Homeland Security seeks comment on information-sharing plan
The Homeland Security Department is seeking comment on proposed rules for sharing with the government confidential information on threats to the nation's critical infrastructure without risk of that information later being publicly disclosed.
The proposed rules, published in Tuesday's Federal Register, detail the procedures for submitting information to help the government protect physical or cyber infrastructures such as computer networks, financial systems, electric power grids or water sources. Comments are due by June 16.

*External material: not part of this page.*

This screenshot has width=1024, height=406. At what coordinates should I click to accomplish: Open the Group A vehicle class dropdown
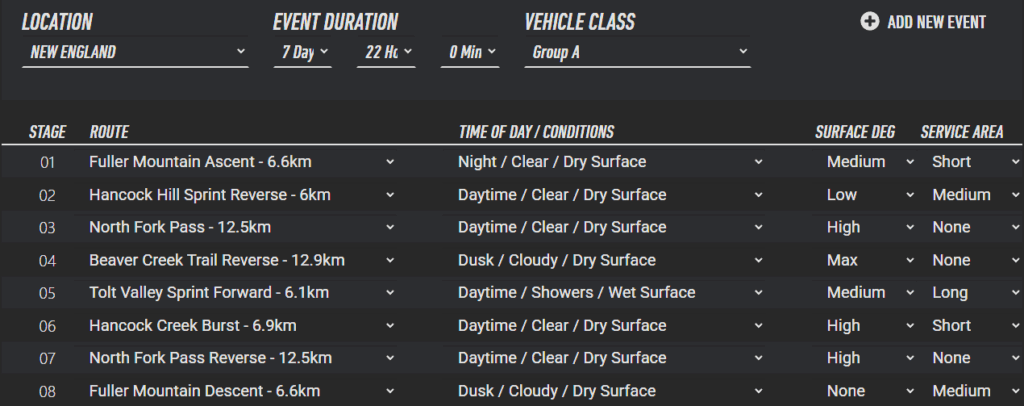coord(637,51)
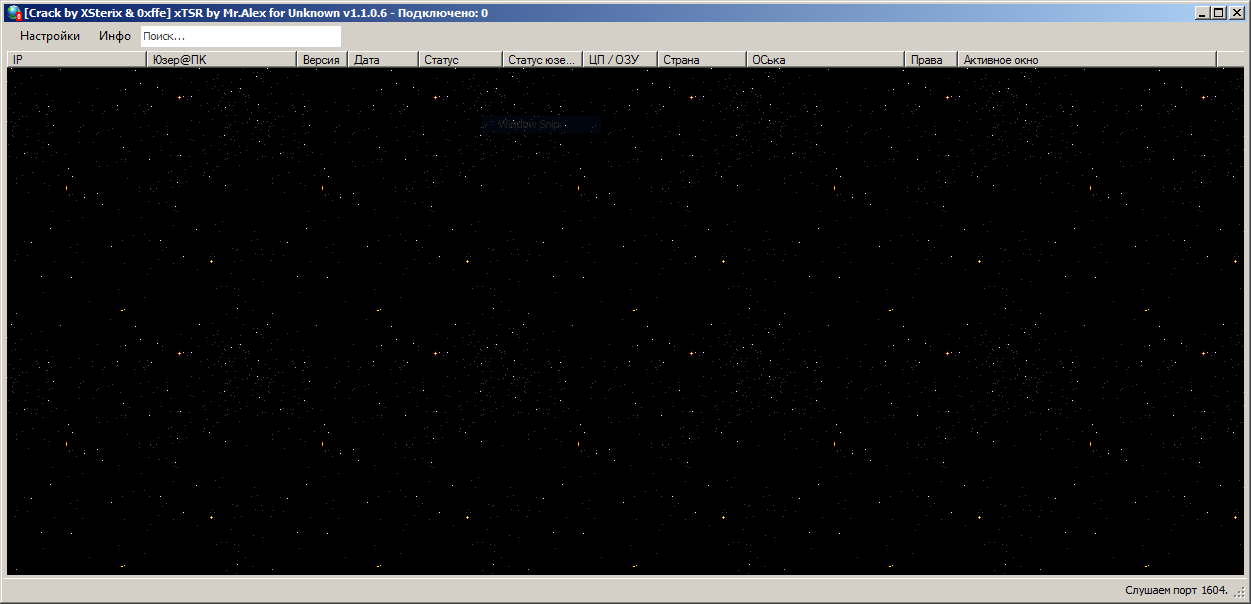Select the Статус юзе... column header

[x=542, y=60]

An estimated 80 percent of the nation's critical infrastructure is controlled by the private sector, but the private sector has proven reluctant to share confidential information with the government because competitors could later see that information if disclosed via a Freedom of Information Act (FOIA) request. Under the law that created Homeland Security, such voluntary disclosures of information are to be exempt from FOIA.
The proposed rules would define critical infrastructure broadly as any system or asset, whether physical or virtual, "so vital to the United States that the incapacity or destruction of such systems and assets would have a debilitating impact on security, national economic security, national public health or safety, or any combination thereof."
The proposal calls for the appointment of a program manager for critical infrastructure information who could appoint additional officers. Officers would oversee the storage and handling of the protected information and establish any additional measures needed to prevent unauthorized access to the information, which would encompass data on actual or potential attacks, the ability of systems to withstand such attacks, and any problems and repairs in the past.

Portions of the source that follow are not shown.